The towering 26-year-old was desperately unlucky with injuries during his year with the southern province and he even arrived in Leinster with a finger issue, but he’s now fully fit and has looked sharp over the past fortnight.

Leinster went to the market for a big, powerful tighthead lock last season and ended up finding their man just down the M7. Unfortunately, Munster never got to see the best of Jenkins but his two performances for Leinster so far suggest he could have a big impact in the blue jersey, even if they haven’t been against the strongest opposition.

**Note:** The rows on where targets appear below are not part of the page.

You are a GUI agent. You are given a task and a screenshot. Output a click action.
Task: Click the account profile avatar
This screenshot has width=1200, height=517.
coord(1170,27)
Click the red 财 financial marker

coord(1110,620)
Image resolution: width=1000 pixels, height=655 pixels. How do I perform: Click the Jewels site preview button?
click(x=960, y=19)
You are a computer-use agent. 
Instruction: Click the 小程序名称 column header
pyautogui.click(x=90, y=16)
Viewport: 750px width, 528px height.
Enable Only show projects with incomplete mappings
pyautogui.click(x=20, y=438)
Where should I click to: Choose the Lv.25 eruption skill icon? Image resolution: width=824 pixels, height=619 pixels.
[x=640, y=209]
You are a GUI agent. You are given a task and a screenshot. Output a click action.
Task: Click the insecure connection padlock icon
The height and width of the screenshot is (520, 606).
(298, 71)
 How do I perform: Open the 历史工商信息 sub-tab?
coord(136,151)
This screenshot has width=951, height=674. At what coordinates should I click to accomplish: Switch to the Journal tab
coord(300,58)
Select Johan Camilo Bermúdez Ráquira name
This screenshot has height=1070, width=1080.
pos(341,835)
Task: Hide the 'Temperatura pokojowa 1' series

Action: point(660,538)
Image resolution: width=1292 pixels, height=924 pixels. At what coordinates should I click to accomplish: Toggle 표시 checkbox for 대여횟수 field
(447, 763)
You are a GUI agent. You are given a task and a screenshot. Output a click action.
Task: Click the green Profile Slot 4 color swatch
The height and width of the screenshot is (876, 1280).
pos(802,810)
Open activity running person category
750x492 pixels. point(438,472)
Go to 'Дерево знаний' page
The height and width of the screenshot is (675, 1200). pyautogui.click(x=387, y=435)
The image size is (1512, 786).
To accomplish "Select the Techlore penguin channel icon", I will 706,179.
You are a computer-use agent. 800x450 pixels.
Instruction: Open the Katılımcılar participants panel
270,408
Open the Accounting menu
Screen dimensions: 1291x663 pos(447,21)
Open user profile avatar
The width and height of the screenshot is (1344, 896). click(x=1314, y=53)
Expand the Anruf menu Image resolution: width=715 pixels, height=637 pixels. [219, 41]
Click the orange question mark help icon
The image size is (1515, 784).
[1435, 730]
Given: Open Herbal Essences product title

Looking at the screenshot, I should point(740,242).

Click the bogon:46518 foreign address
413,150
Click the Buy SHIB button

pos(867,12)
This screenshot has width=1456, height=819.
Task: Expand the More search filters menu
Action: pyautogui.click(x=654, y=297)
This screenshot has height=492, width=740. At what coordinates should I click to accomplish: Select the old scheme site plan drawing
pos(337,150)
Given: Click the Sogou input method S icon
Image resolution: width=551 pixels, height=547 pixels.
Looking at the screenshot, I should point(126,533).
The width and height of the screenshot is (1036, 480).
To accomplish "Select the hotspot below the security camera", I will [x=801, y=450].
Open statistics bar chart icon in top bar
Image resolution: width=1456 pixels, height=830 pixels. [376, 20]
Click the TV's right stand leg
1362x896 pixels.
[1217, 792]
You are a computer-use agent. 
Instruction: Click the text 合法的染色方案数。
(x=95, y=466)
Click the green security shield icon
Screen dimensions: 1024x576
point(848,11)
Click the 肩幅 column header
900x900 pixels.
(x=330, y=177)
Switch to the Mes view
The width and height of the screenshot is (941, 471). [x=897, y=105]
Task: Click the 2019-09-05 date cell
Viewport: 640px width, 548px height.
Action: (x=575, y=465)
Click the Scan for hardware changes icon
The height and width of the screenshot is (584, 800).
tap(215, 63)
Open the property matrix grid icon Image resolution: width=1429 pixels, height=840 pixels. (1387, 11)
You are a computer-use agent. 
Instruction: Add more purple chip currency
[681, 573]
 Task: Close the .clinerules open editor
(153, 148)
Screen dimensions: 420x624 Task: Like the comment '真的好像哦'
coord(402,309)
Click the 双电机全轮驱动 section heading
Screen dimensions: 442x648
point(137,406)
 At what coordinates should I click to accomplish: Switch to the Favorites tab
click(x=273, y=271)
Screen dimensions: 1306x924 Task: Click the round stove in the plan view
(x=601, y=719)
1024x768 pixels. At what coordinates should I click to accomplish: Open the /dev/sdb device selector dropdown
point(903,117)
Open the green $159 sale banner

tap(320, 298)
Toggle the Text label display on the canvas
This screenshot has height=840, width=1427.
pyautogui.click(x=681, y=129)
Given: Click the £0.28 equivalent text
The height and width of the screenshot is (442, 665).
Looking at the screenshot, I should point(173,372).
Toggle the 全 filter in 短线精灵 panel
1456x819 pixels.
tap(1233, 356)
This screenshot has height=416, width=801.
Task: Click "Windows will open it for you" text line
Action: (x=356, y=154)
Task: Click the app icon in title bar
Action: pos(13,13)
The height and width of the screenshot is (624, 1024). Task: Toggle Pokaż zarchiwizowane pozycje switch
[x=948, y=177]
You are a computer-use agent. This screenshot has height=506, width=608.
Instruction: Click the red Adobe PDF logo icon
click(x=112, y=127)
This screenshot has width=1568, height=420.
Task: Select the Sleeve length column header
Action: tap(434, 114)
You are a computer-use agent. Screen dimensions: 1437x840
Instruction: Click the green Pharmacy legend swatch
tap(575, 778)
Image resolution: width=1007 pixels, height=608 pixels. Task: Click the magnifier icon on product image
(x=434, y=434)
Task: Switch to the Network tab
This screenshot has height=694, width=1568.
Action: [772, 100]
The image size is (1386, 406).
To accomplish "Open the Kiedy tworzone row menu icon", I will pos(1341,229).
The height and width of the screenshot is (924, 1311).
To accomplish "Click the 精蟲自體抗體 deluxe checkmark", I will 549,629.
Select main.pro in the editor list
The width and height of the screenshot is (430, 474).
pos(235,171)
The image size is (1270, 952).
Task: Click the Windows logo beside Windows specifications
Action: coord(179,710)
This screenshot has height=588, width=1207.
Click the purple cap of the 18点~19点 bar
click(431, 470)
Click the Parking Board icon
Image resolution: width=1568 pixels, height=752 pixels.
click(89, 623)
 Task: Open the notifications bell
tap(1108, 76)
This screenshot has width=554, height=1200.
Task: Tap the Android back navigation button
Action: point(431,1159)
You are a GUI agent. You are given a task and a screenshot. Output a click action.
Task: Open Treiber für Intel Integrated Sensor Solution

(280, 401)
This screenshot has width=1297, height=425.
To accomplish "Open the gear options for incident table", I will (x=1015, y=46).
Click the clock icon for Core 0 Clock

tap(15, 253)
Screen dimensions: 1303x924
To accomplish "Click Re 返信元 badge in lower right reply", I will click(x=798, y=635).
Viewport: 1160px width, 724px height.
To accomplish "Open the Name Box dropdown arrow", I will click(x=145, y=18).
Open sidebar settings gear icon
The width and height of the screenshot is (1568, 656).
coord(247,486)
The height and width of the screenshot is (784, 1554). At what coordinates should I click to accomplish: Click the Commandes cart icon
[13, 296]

There’s more to Jenkins than just the grunt work but he excels in the tight. Much of his best rugby comes in the darker corners of games – mauls, scrums, and rucks. At 6ft 8ins and around 125kg, he is a large human being who puts his size and power to good use. South Africa has plenty of big men, so you have to be a pretty good big man to get capped by the Springboks, which Jenkins has on one occasion back in 2018.

Leinster’s maul has been destructive so far this season, with Jenkins excelling in this area. He is consistently accurate in nailing his role at mauls. Below, we get a couple of examples against Zebre. 

As per their mauling plan at this lineout, Jenkins slots in behind back lifter Ross Molony and the pair of them do a good job at that front right edge of the maul, helping Leinster to get initial forward momemtum.

While Zebre do manage to stop the more upright Molony, watch below how Jenkins continues to work forward even as he rotates inwards due to the Zebre counter-drive.

It’s an example of Jenkins being intuitive with his positioning and angles within mauls.

With the power then coming on from behind him, Jenkins can straighten back up and lead Leinster through against the completely isolated Zebre hooker to win a penalty.

They kick it down the left and go straight back to the maul. Again, Jenkins is a key man as Leinster earn another penalty.

As we see above, he slots in behind the back lifter – Max Deegan in this case – and helps to get Leinster moving forward up on that side, rotating up past lineout jumper Molony.

Jenkins’ power is evident and then he does a superb job of keeping that front right edge ultra-solid as Zebre’s hooker slams in on the counter.